Unglazed clay pots allow the roots to breathe because they are porous and allow air and water transfer.  Glazed pots are similar to plastic in how they work.  Many types of begonias grow well in clay pots, such as rhizomatous begonias which resent wet potting mix.  The mix in clay pots dries out faster so clay will especially help growers who are chronic over-waterers.  Many growers exclusively use clay pots and have found them to be the best pots to use.  Nearly all begonias can be grown well in clay pots.  The drawbacks to clay pots are that they are heavy and they cost more.  But they look nice and last a long time.  Trying to lift a 15 inch clay pot might be a challenge for most people.  Once the plants get to a certain size sometimes clay pots aren't practical. Clay pots do come in every size and shape for nearly every purpose.  Make sure to only use pots with drainage holes.

Plastic pots are the most commonly used pots.  They are lightweight, relatively inexpensive, long lasting and work well for nearly all begonias.  Watering and sizing correctly are the main problems with plastic pots.  Unlike the other three pot types which are porous, plastic pots are not and hold water much longer.  This usually isn't a problem and growers can usually find the correct size pot and potting mix to grow their plants in properly.
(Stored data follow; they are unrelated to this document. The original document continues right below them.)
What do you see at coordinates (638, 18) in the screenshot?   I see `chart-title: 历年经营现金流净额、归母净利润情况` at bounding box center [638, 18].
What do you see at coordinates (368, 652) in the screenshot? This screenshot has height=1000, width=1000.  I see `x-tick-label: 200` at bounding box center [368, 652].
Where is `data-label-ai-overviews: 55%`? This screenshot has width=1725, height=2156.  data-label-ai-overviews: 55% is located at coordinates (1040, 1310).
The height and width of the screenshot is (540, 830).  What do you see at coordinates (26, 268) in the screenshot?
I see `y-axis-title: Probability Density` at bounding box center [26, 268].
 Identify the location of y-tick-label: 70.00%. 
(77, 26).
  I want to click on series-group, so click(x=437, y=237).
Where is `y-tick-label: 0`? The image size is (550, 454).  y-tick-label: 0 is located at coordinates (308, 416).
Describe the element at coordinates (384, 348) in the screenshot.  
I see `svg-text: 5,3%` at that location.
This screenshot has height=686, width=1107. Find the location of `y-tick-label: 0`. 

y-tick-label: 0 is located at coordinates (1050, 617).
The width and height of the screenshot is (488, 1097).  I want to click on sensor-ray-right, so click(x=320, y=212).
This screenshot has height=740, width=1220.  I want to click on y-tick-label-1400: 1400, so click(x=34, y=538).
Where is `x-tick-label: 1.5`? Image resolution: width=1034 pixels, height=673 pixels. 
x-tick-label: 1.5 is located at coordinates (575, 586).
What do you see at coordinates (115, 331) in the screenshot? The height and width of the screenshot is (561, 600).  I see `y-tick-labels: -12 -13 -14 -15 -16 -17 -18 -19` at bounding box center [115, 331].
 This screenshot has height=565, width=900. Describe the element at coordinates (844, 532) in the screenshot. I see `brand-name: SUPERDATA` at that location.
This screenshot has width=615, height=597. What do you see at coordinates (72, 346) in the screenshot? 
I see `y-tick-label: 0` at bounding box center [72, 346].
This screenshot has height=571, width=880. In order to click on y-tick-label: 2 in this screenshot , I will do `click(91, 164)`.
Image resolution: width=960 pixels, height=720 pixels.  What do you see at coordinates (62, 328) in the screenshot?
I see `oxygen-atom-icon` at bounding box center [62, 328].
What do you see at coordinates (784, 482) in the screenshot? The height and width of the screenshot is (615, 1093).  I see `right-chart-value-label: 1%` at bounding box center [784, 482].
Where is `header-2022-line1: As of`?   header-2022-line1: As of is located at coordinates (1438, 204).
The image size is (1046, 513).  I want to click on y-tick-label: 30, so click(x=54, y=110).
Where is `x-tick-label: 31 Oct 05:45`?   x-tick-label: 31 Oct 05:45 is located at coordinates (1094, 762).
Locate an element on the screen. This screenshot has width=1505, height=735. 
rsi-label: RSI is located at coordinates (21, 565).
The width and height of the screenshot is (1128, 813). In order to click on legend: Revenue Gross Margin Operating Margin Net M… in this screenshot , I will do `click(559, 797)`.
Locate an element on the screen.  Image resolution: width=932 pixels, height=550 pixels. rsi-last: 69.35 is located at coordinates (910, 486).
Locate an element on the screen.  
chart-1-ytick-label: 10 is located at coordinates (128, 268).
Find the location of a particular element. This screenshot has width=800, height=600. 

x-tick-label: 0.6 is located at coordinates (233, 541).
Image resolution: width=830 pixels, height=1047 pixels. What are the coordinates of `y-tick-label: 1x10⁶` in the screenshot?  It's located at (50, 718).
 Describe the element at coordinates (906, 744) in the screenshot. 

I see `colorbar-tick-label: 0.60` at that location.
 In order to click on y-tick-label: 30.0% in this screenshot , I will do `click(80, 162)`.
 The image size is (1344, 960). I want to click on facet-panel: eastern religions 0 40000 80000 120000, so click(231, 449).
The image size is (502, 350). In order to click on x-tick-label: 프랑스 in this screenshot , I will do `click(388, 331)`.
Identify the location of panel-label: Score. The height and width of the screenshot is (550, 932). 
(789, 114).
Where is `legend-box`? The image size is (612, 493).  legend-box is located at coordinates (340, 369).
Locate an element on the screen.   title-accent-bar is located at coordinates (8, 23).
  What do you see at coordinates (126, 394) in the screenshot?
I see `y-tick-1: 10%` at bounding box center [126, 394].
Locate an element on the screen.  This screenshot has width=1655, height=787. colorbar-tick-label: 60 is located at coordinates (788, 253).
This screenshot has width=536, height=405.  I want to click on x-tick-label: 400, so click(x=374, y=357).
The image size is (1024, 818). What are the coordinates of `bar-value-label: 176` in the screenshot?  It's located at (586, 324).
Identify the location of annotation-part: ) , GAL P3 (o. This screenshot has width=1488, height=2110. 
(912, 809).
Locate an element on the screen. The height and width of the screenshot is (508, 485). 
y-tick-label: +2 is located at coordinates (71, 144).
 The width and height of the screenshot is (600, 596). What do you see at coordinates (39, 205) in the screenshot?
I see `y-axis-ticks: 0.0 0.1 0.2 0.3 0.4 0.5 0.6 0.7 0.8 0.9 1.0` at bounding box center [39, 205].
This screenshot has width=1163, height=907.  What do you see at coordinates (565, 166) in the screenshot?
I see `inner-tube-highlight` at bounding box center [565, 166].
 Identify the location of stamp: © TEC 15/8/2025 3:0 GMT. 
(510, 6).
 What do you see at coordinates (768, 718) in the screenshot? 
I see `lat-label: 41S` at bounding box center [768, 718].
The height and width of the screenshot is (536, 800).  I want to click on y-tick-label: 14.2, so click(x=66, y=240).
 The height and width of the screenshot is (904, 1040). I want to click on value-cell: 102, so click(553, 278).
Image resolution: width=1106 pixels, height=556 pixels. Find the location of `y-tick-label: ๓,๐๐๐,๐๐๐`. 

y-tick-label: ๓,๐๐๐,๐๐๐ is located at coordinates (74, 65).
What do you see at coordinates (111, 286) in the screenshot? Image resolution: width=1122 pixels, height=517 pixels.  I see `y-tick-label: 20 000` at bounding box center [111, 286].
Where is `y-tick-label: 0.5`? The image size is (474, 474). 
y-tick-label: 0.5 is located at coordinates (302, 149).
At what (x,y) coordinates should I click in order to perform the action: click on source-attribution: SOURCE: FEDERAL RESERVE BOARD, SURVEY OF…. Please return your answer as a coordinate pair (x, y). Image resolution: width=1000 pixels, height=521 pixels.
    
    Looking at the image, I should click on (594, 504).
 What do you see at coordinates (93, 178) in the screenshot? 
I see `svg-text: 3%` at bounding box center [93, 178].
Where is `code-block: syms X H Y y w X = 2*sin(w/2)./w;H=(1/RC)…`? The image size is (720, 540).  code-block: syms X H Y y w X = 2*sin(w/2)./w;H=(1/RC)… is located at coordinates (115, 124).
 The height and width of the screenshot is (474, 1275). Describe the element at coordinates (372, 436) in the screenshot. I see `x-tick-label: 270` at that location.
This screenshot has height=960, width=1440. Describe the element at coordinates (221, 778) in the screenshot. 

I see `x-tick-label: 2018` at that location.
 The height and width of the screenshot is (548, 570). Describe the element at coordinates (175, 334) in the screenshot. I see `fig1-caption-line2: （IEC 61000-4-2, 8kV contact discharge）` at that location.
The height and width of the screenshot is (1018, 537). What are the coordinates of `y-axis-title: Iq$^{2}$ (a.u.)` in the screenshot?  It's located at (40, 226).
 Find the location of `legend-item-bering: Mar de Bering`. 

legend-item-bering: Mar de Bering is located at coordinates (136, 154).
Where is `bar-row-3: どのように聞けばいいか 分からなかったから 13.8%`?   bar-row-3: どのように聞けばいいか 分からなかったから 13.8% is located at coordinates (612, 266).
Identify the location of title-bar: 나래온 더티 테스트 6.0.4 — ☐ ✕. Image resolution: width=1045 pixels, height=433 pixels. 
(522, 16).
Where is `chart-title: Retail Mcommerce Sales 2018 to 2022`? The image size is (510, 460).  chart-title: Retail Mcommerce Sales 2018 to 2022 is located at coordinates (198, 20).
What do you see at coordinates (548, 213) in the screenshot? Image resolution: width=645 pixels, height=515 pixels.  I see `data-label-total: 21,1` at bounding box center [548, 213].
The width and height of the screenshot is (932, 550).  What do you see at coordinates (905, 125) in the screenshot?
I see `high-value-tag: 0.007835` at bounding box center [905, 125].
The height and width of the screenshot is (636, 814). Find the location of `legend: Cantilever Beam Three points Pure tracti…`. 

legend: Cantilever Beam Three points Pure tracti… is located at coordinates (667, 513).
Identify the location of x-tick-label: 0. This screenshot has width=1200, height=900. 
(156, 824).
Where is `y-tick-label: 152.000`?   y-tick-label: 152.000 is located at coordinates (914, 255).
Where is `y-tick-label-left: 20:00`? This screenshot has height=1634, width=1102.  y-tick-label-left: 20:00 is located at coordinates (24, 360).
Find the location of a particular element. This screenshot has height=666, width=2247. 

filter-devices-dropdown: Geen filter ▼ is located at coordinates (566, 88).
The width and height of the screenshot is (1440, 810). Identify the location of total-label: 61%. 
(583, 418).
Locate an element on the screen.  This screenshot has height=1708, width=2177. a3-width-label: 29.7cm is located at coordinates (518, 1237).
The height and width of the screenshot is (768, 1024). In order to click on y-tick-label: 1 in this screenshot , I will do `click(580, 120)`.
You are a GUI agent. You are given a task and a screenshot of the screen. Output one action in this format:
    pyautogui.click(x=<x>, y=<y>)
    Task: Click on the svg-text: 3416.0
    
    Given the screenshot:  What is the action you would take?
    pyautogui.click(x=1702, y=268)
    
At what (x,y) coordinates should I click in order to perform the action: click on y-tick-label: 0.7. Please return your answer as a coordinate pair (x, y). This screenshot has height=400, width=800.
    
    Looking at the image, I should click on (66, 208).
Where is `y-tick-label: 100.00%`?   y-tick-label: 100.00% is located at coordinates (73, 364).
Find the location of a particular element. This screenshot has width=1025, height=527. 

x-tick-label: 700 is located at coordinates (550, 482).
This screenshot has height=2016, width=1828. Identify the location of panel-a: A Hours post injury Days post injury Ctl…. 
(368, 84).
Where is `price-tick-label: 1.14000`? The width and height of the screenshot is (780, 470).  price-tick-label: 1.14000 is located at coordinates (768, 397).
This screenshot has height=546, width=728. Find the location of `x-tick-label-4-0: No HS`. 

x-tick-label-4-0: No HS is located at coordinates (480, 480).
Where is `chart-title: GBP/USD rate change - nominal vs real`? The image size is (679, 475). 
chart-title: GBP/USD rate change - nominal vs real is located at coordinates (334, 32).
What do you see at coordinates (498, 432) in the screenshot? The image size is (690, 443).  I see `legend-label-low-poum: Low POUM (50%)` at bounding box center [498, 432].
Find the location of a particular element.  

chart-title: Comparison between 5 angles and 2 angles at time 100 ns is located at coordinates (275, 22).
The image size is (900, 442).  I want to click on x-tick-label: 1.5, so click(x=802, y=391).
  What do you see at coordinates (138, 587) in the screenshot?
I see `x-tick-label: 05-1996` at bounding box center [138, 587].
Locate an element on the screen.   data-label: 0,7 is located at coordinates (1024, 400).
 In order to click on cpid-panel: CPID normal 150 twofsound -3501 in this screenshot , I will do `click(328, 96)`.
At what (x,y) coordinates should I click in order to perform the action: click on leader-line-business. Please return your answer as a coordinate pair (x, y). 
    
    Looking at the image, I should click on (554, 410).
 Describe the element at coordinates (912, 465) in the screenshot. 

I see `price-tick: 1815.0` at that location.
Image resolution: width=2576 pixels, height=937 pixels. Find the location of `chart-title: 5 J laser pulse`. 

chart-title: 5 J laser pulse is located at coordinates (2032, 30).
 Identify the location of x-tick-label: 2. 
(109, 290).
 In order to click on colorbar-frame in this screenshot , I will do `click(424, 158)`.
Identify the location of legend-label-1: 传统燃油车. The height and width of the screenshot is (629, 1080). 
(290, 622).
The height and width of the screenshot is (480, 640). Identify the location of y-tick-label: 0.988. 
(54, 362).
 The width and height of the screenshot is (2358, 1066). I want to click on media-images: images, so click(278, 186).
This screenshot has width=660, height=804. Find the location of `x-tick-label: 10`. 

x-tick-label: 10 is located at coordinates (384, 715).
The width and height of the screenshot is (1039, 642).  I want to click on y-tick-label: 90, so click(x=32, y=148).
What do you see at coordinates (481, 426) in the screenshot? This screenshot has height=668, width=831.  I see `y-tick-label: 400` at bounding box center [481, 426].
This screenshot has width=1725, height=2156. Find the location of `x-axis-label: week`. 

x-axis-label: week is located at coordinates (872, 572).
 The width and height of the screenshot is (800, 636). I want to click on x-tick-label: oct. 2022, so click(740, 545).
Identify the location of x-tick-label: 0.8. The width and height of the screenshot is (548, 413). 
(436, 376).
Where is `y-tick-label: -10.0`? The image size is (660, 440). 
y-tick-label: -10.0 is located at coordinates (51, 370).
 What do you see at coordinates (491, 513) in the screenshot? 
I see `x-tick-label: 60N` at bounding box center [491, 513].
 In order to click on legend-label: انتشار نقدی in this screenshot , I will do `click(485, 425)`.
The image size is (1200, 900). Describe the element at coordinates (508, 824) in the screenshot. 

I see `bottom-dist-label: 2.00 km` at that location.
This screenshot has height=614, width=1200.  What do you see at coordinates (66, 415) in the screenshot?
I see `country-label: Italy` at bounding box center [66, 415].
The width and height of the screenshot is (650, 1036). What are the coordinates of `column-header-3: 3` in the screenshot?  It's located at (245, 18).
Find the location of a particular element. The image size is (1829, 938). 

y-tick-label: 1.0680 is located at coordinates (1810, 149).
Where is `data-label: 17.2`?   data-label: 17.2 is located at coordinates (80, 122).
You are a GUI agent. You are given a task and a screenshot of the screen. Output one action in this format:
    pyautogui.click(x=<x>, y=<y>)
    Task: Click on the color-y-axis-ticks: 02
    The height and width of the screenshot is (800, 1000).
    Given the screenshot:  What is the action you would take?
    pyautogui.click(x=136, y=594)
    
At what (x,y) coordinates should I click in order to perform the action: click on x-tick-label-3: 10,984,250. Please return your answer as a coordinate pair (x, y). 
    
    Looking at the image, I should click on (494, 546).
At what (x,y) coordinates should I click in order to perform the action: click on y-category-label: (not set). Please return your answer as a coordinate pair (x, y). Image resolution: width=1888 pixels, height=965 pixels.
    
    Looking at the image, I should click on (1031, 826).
Again, only use pots with drainage holes.  Plastic pots have few bad qualities and they can also be found in any size and shape needed.  White and light colored pots should be avoided because they deteriorate quickly in sunlight so aren't very long lasting.  And they are frowned upon at begonia shows.

Wooden pots are still used but aren't as common.  They work very well and most begonias can be grown easily in them.  They aren't as easy to find, they don't have a good range of sizes, and they are expensive.  They can be long lasting though and some can last for 10 years or more.  Unless you have a specific design in mind you probably won't be using very many wooden pots.  You should make sure to buy redwood pots if you want them to last.  You can find pots of other woods that are only redwood stained and not actually made of redwood.  They should have drainage holes but since they aren't water tight it isn't as essential as with the clay and plastic. 

Moss baskets are still commonly used for their aesthetic value and also because begonias grow extremely well in them.  They are expensive but do last a long time.  Well, actually the baskets are cheap, it’s the sphagnum moss that can be expensive.  They consist of a wire frame wrapped and lined with long fibered sphagnum moss.  If you decide to make one use the green moss and not the brown floral type.  After lining they are filled with mix and the begonia is planted as usual.  They are usually hung up as hanging baskets. 

The moss allows for perfect air and water exchange and is nearly fool proof to grow in.  They are a lot of trouble to make and wouldn't be practical for large collections but are nice for larger specimen baskets because they are lighter than any other pot would be of that size.  Rhizomatous begonias can even make wonderful hanging baskets using this type of pot.  They can be trained to grow completely around the pot to make a begonia ball.  Also, even with the other types of begonias, they can be planted through the bottom of the pot also to make a ball.

There are also various liners for the moss basket wire frames.  Some are coconut fiber mats that are cut to fit the pot.  These should be treated just like the moss covered baskets.  There are other liners, which are plastic.  Wire baskets lined with plastic liners should be treated as plastic pots.

You can also make your own wall pocket type moss pots for growing begonias on walls for semi-epiphytically.  Attach chicken wire over a section of wood, line with sphagnum moss, and fill with a small amount of mix.  Begonias, especially rhizomatous and trailing, will quickly cover the board.  This method works well with all begonias considered epiphytic.  I have a B. lymann smithii that has been growing on such a board for over eight years.